This discussion of Sherlock 3.1 is replete with spoilers.
Other reviewers have said the obvious things and said them well. Last night’s Sherlock was short on plot, but forgivably so, as it was so very long on delightful cleverness and wish-fulfilling moments. I could go on, but this fellow has done it for me. Instead I want to say something I haven’t read anywhere else. I want to describe an irredeemable logical flaw.

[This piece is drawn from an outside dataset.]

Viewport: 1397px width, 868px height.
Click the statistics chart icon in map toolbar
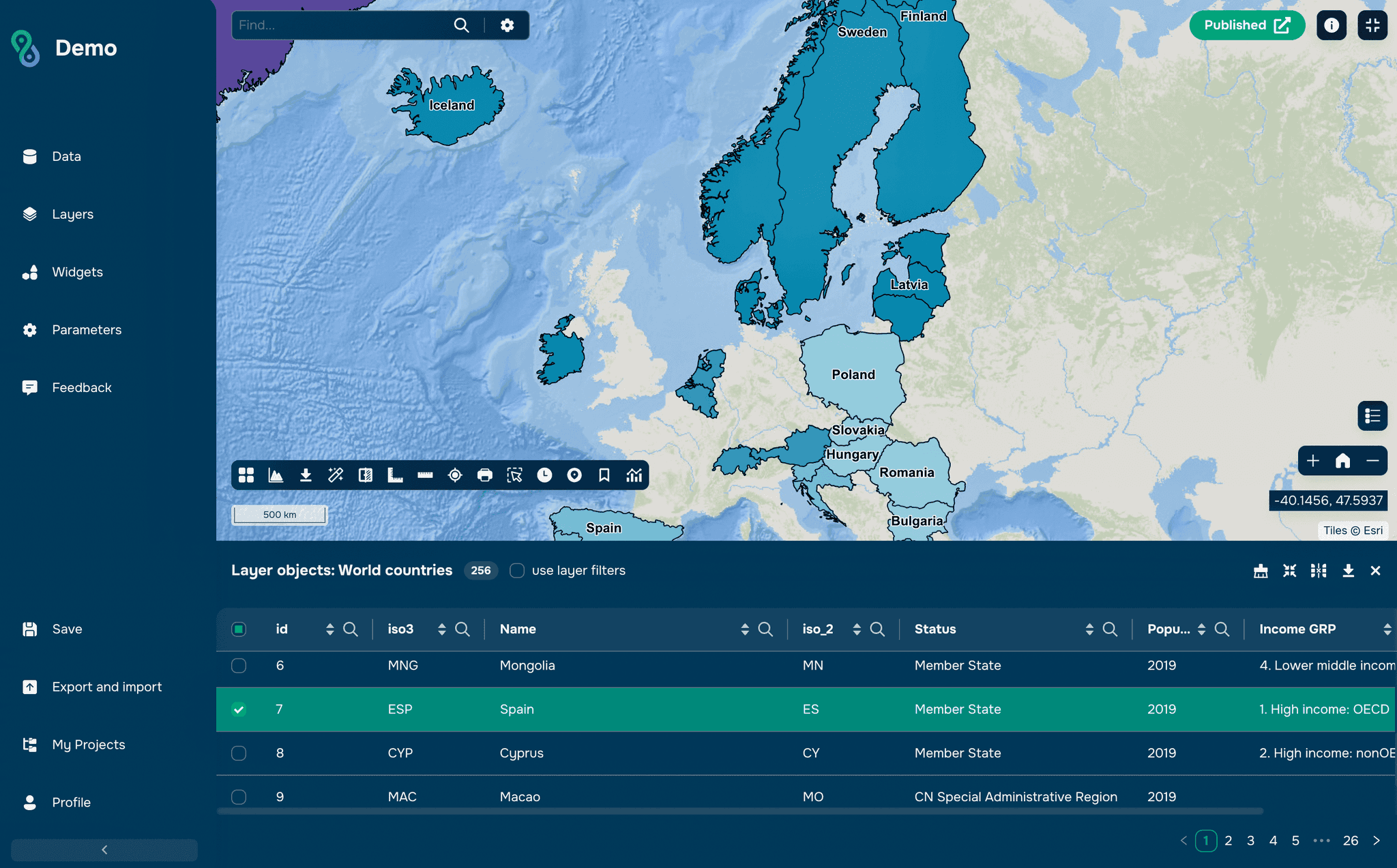[634, 475]
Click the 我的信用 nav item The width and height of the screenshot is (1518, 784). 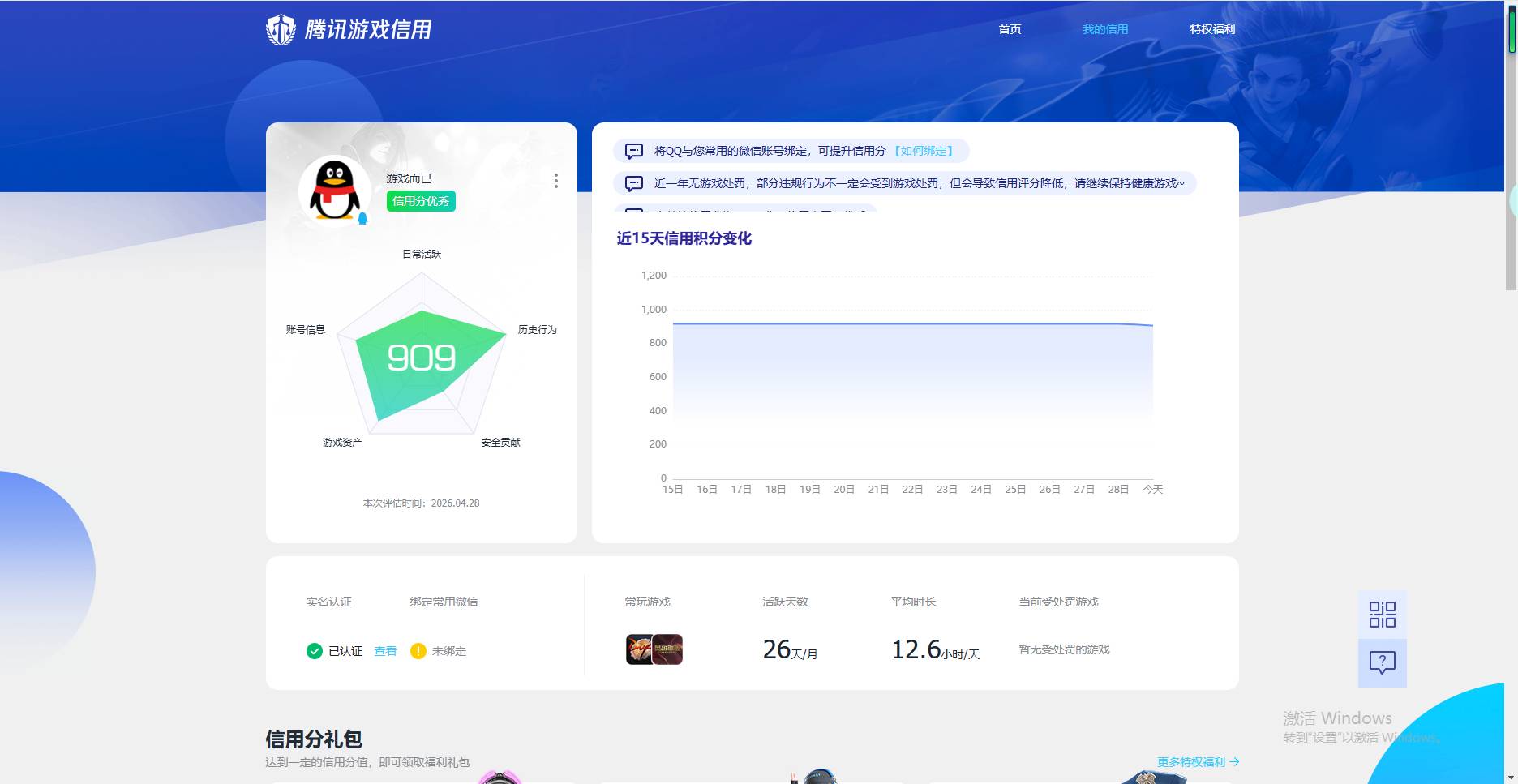coord(1105,28)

Of all the many questions one might have about the way Sherlock fakes his death: the relative heights of the buildings that stop John from seeing what is going on, the timing of Mycroft’s interception of the sniper and why, if he has the sniper under control, he can’t just halt the other snipers and call it a day, the speed with which it is possible to inflate and deflate an air-bag, the problematic lack of blood under the body — of all these questions and 50 more, one stands out, never raised and inexplicable: why is there a corpse at all? Think about it. Sherlock hits the airbag, rolls off, stands aside while the bag is removed, runs back and lies down: There is no need for a corpse.
I’ll be interested in explanations, but I don’t think I’ll get one. It seems clear to me, after a lot of thought, that the whole drama is played out for John’s benefit. Mycroft must already be at the sniper — the sniper who is to inform the other snipers — who, in any imaginable case, must have seen some of the elaborate set-up, since the only sight-line from which it cannot be seen is John’s. But John never sees the corpse.
Of course before seeing the show we all thought there would be a corpse, because of the Molly involvement. But that was only okay because we were all thinking, like Anderson, that it was corpse on the ground, the corpse whose pulse John takes. In that scenario you need a corpse. In the one presented, you don’t.